# What the task requires
Retype the records below word for word and omit any image.

# The input
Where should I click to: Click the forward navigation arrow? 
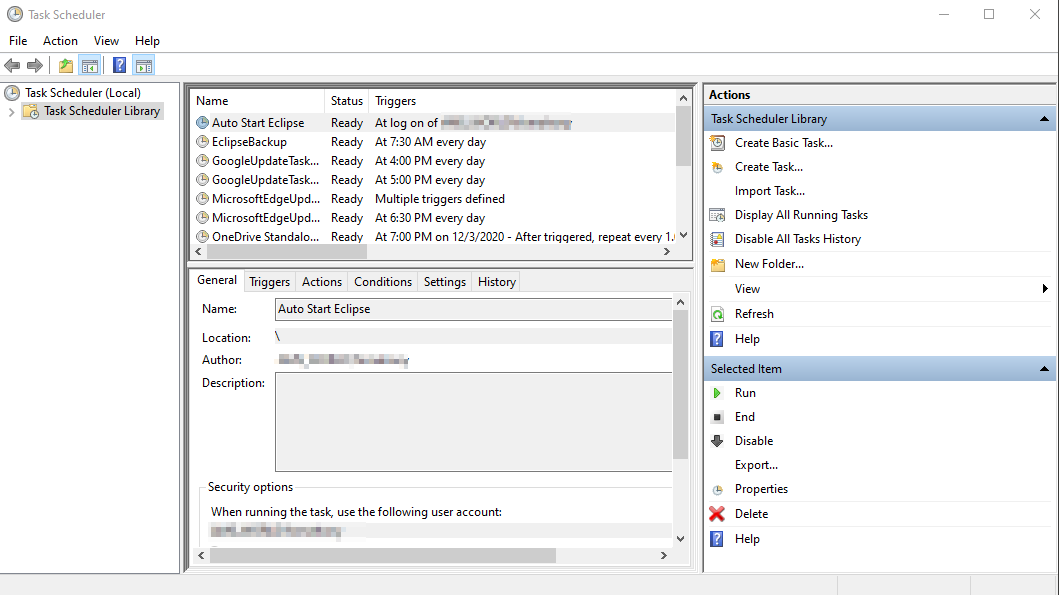33,65
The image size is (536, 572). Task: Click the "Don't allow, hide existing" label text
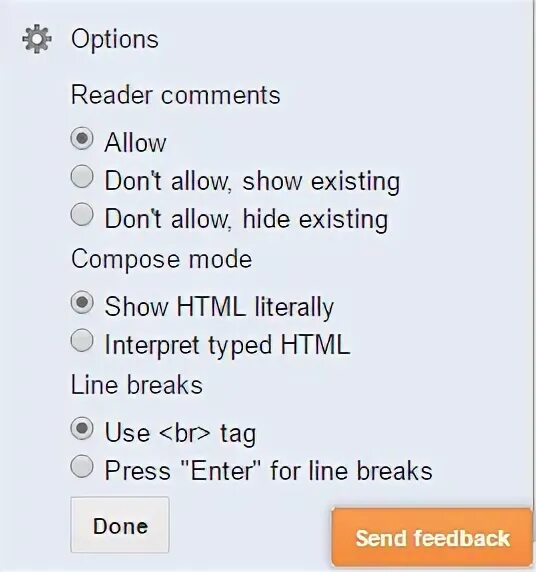[247, 219]
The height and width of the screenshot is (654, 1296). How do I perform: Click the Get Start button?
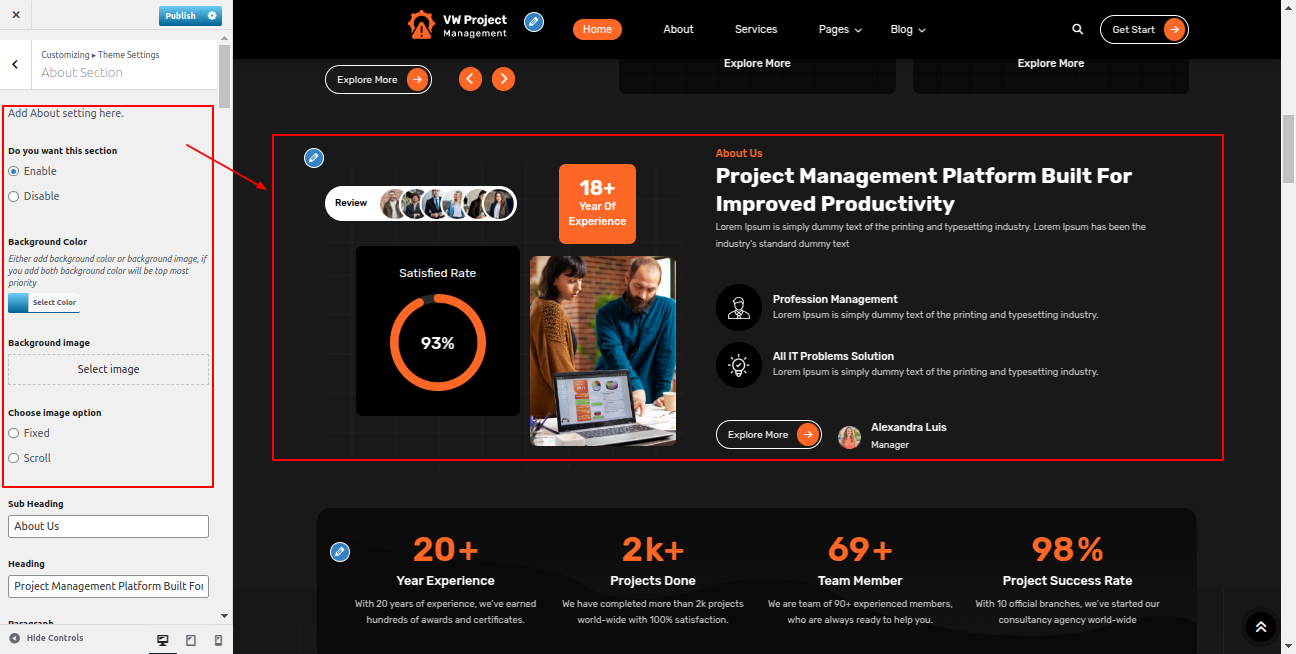tap(1144, 29)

# The answer
Where should I click to: Click the forward navigation arrow? 
33,65
The image size is (536, 572). Task: Click the "Don't allow, hide existing" label text
[247, 219]
The height and width of the screenshot is (654, 1296). How do I perform: Click the Get Start button?
tap(1144, 29)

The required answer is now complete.